A baseball pitcher throws a baseball horizontally at a linear speed of 42.5 m/s (about 95 mi/h). Before being caught, the baseball travels a horizontal distance of 17.4 m and rotates through an angle of 44.1 rad. The baseball has a radius of 3.67 cm and is rotating about an axis as it travels, much like the earth does.

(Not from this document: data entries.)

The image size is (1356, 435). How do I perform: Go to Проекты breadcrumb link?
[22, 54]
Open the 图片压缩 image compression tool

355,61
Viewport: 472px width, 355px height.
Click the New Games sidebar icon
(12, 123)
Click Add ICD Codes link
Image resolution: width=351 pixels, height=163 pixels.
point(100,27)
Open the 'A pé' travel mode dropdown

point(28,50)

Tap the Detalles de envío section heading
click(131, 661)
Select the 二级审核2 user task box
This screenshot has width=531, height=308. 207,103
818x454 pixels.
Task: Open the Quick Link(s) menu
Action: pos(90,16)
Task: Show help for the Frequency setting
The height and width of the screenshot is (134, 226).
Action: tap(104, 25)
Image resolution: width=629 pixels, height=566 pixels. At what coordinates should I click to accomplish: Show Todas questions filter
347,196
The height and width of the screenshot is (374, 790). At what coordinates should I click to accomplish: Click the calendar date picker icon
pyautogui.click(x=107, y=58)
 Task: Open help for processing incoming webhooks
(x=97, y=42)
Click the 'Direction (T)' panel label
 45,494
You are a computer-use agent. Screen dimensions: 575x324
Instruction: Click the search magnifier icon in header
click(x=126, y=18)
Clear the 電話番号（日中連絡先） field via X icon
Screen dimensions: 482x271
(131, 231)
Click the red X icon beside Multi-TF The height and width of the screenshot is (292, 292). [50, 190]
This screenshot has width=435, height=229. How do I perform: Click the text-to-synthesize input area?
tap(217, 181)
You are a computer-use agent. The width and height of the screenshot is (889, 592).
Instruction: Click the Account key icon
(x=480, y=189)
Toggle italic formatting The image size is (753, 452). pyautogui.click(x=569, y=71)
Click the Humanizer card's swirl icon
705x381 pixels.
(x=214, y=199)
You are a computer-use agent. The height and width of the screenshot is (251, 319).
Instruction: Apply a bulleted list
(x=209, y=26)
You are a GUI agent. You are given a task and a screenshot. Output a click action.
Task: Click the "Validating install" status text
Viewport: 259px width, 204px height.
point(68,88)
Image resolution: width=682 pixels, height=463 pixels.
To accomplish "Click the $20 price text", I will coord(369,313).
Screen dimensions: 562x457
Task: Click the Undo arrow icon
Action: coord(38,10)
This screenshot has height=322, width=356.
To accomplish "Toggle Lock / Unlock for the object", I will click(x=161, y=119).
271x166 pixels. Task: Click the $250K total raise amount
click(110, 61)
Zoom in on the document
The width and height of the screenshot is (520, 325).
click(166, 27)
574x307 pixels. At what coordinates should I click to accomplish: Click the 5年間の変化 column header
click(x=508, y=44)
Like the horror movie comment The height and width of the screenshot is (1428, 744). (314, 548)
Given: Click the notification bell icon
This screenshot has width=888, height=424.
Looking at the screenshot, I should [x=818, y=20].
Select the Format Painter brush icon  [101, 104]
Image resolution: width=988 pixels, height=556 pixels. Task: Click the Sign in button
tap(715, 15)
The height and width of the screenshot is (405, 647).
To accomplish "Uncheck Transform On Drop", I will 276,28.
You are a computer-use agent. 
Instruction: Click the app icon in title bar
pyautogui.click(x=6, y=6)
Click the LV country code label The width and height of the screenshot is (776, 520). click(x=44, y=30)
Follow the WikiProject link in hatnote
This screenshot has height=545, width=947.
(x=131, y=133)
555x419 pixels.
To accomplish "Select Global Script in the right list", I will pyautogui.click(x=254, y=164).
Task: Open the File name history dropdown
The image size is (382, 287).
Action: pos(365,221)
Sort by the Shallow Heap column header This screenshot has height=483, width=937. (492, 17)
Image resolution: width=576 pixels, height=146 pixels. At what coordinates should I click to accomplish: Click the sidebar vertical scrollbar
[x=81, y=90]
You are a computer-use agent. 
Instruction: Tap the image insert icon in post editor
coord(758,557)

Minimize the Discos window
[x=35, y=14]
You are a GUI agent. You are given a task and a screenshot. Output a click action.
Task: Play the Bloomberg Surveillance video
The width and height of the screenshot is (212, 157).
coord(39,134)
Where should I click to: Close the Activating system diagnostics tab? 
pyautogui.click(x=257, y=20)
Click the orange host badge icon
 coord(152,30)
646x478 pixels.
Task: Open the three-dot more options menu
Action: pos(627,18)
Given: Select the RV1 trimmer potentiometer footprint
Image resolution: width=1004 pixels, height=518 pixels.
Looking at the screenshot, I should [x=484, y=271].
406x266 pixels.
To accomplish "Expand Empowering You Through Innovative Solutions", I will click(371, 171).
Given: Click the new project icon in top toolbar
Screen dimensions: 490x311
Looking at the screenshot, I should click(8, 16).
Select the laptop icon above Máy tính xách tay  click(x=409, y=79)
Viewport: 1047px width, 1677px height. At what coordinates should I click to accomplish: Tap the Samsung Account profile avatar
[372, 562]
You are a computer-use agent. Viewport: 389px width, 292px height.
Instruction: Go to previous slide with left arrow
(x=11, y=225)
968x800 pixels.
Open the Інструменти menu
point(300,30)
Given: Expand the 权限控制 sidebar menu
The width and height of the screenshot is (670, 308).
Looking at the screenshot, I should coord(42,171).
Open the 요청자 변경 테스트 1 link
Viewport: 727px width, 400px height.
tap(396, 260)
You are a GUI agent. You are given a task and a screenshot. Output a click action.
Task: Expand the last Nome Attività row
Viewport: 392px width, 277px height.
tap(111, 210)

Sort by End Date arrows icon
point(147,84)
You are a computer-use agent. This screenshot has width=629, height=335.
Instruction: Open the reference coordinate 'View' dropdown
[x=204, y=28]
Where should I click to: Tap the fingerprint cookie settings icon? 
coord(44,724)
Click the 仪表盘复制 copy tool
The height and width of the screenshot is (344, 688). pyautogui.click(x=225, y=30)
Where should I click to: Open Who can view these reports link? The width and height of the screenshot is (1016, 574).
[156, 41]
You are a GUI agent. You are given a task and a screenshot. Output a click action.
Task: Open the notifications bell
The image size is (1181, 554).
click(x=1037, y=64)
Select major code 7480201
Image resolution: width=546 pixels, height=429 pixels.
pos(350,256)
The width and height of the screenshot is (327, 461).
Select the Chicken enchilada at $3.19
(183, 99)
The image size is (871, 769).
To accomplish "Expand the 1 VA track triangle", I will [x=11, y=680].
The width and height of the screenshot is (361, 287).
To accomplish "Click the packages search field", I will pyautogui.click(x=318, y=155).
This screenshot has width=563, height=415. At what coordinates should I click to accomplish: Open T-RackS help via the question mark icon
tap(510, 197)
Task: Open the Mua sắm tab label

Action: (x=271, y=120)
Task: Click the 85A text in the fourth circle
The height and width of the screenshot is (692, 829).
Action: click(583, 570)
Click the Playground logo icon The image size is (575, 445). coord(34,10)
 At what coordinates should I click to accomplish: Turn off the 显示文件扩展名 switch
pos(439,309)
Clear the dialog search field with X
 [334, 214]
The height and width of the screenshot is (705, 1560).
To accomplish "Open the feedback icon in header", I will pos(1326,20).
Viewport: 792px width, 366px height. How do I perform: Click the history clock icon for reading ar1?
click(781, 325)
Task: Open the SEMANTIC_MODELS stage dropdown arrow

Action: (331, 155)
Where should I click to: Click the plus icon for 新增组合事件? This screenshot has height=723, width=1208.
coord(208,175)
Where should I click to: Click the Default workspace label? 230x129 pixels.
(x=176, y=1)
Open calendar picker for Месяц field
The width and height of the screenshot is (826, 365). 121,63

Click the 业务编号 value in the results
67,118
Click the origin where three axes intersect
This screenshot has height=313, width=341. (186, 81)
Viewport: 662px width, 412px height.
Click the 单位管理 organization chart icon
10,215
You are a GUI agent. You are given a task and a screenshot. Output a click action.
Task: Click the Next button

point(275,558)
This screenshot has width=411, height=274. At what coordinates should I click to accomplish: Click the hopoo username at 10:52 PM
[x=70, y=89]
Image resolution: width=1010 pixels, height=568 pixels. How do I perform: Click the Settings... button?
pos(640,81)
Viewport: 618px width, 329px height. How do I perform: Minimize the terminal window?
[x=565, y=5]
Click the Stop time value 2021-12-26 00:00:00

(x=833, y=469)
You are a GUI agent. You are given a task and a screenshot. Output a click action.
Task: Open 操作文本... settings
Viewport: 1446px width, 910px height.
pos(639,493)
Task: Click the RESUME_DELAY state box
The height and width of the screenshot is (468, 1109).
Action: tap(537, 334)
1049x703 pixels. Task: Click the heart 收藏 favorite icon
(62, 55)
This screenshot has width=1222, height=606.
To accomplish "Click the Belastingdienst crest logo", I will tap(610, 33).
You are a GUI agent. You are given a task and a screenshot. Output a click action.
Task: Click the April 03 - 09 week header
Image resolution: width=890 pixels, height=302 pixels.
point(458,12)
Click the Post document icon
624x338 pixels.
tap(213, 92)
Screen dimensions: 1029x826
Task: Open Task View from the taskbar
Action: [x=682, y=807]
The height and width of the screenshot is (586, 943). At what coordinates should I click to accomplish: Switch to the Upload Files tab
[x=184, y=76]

What is the tangential speed of a point on the "equator" of the baseball

Answer 1

Answer:

$v_t=46.4532\ m.s^{-1}$

Explanation:

Given:

• Linear horizontal speed of the ball, $v_x=42.5\ m.s^{-1}$

• distance travelled by the ball, $x=17.4\ m$

• angle rotated by the ball, $\theta=44.1\ rad$

• radius of the ball, $r=3.67\ cm=0.0367\ m$

the time for which the ball travels:

$t=\frac{x}{v_x}$

$t=\frac{17.4}{42.5}$

$t=0.4094\ s$

Angular speed of the ball:

$\omega=\frac{\theta}{t}$

$\omega=\frac{44.1}{0.4094}$

$\omega=107.7155\ rad.s^{-1}$

Now the tangential speed at the equator of the ball:

$v_t=r.\omega+v_x$ (the tangential speed due to rotation and the linear speed are having the same direction)

$v_t=0.0367\times 107.7155+42.5$

$v_t=46.4532\ m.s^{-1}$